● **Task instructions**
Report how many lines in the data include "Fast", with the number as the only reply.

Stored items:

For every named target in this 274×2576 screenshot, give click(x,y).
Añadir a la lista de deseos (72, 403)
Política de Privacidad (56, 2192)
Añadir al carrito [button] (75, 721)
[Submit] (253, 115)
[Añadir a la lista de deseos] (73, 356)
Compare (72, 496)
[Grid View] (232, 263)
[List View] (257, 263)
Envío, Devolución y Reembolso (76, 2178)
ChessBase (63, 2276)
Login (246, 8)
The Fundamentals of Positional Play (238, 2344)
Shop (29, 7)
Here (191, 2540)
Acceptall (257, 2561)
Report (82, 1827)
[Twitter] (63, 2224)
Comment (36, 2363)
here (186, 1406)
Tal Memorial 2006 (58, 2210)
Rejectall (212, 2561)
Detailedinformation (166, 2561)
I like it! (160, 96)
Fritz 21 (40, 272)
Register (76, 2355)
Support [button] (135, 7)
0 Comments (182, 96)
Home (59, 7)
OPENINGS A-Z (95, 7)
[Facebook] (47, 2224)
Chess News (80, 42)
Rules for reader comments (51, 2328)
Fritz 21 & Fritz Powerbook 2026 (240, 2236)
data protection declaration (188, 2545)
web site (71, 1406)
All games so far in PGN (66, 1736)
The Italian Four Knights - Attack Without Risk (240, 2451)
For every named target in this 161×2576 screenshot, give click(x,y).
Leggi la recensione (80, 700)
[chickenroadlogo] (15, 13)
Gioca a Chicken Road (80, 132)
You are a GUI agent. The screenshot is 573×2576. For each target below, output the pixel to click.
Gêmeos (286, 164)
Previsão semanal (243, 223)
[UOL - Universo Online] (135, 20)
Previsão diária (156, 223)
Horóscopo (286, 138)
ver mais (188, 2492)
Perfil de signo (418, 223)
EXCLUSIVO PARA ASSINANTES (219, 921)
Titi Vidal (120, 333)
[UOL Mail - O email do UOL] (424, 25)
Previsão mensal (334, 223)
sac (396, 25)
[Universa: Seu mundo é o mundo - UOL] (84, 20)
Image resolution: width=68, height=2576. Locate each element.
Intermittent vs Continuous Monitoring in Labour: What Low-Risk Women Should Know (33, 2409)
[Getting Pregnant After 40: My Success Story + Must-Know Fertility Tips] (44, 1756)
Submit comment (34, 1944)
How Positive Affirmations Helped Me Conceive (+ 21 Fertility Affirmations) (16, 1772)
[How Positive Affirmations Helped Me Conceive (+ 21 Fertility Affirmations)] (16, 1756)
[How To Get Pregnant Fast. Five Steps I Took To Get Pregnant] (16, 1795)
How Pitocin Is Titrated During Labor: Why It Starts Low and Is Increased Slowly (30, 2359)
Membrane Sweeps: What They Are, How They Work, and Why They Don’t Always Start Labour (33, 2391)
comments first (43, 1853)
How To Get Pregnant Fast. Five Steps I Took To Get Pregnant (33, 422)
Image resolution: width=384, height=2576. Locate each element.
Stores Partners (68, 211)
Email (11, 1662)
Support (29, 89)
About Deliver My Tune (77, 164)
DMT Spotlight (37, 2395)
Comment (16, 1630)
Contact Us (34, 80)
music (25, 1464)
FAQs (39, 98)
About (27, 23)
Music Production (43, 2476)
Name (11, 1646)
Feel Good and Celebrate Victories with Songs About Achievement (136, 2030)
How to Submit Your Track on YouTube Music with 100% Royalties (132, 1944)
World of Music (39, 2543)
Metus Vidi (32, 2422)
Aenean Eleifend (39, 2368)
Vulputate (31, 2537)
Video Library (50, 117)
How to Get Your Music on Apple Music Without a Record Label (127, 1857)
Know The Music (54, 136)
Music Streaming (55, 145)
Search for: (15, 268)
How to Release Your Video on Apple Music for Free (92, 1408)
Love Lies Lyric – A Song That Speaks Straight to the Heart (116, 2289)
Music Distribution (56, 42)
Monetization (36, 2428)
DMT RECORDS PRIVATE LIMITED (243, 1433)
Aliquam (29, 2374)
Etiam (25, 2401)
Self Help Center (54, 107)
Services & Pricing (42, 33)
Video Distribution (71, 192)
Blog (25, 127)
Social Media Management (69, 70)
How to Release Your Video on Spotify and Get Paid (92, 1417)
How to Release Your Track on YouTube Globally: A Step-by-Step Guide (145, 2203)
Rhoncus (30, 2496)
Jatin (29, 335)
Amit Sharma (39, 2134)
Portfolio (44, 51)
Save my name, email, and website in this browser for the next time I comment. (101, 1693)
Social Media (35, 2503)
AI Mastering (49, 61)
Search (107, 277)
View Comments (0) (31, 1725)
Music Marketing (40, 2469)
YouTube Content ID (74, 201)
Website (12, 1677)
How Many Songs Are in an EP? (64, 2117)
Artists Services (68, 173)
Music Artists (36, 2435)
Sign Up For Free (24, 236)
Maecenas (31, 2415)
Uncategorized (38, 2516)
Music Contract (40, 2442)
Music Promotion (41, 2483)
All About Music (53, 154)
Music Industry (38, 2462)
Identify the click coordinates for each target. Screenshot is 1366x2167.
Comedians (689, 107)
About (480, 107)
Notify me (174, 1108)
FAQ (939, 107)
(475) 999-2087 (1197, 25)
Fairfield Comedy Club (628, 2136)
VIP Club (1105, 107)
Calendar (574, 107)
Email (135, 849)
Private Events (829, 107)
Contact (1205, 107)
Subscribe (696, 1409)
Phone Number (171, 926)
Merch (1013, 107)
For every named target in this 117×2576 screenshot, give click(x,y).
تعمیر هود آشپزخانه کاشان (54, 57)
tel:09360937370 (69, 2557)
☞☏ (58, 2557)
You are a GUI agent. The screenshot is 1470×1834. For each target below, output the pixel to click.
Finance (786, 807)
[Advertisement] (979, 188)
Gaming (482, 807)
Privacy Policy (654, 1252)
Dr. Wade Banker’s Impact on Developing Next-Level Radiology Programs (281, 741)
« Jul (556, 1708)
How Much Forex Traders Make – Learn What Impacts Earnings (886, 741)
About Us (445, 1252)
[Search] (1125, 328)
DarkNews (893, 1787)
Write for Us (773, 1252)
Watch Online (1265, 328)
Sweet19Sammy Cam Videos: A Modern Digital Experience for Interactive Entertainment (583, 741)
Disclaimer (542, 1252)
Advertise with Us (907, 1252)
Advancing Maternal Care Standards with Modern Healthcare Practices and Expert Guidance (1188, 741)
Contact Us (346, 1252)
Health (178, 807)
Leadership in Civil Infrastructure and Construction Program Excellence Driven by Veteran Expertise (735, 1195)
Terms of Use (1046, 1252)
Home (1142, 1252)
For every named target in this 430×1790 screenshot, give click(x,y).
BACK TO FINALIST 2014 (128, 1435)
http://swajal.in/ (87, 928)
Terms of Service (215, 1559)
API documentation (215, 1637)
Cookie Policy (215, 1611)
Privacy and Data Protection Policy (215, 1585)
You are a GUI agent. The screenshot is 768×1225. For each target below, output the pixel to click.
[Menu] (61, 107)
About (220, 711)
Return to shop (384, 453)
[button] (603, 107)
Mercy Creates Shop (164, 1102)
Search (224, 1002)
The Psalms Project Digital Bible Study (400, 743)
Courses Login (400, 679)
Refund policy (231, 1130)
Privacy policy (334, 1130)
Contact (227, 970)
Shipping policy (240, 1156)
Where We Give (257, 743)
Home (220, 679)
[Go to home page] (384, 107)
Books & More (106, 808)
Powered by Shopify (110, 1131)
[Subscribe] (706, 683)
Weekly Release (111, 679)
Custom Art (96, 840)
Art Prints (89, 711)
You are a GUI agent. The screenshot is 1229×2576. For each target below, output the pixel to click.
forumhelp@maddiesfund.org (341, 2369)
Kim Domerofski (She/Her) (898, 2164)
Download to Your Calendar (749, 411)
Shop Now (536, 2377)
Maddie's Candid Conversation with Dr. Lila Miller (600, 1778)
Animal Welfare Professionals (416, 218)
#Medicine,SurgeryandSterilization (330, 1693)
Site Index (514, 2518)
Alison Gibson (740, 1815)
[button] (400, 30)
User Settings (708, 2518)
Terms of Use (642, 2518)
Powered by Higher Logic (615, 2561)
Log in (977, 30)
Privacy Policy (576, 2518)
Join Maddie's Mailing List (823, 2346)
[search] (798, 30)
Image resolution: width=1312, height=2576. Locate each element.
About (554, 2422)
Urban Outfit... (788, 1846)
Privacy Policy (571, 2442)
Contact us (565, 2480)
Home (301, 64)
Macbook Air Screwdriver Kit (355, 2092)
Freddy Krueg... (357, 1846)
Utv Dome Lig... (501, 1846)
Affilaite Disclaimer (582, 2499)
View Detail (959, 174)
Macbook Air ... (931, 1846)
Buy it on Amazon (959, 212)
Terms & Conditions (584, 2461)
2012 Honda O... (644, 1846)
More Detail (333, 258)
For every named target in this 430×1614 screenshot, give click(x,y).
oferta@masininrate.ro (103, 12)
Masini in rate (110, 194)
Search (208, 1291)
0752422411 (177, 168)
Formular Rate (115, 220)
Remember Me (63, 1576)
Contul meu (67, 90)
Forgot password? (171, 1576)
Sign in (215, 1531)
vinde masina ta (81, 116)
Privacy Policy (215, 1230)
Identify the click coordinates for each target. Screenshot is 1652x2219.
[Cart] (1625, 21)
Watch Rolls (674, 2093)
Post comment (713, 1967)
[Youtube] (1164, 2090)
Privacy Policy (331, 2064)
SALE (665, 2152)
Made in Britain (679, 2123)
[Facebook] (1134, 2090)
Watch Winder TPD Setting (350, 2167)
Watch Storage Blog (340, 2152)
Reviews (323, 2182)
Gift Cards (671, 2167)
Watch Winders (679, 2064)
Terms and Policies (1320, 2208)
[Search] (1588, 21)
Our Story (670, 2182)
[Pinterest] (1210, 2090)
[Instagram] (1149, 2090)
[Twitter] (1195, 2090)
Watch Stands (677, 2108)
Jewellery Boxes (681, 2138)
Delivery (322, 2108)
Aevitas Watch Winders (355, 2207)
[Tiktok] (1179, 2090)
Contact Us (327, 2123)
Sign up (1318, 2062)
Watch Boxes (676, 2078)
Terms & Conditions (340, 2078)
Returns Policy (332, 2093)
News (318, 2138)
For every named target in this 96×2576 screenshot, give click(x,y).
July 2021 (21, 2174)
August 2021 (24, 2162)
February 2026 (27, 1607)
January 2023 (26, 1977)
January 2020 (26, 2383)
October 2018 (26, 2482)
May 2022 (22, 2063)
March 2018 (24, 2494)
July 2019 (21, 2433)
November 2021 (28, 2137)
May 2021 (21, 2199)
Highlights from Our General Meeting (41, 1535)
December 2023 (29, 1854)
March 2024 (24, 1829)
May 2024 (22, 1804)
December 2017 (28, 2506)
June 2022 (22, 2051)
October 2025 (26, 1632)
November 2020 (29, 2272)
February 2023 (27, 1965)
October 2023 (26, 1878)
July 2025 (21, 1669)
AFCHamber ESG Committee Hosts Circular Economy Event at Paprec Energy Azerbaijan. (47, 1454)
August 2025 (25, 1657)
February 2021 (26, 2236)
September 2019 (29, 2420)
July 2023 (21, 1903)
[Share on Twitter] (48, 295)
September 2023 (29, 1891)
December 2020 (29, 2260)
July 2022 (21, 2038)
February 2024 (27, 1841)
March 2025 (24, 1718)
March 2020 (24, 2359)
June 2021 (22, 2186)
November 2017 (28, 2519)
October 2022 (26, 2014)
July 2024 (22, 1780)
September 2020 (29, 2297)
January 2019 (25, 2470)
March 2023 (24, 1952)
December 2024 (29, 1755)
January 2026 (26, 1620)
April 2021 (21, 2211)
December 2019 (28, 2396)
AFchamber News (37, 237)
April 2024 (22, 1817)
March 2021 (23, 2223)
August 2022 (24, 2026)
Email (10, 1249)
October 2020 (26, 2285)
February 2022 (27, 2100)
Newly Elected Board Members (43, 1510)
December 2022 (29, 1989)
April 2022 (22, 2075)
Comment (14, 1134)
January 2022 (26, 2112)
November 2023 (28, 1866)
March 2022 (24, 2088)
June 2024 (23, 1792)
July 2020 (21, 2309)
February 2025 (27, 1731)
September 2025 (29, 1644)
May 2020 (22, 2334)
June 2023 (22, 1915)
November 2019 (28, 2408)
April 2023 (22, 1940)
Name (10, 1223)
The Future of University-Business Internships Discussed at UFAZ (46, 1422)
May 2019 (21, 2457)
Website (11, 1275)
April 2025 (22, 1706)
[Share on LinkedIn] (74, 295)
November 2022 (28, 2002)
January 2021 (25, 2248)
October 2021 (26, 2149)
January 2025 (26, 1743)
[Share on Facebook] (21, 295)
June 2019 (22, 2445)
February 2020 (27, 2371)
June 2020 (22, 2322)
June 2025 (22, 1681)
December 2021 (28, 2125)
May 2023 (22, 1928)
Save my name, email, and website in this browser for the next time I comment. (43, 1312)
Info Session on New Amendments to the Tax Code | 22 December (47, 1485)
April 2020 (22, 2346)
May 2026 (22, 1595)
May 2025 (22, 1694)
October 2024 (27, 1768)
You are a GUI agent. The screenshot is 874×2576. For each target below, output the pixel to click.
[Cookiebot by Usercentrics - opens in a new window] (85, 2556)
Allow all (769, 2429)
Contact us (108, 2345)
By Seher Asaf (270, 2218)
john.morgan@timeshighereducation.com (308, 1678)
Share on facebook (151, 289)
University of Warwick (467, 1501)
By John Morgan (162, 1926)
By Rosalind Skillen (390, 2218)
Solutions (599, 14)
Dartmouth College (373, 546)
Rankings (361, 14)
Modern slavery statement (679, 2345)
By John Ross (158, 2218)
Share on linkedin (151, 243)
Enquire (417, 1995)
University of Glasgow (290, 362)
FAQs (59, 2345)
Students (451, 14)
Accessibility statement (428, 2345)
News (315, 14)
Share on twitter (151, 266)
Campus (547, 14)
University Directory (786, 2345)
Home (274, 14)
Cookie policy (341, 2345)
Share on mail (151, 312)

● **Written solution**
2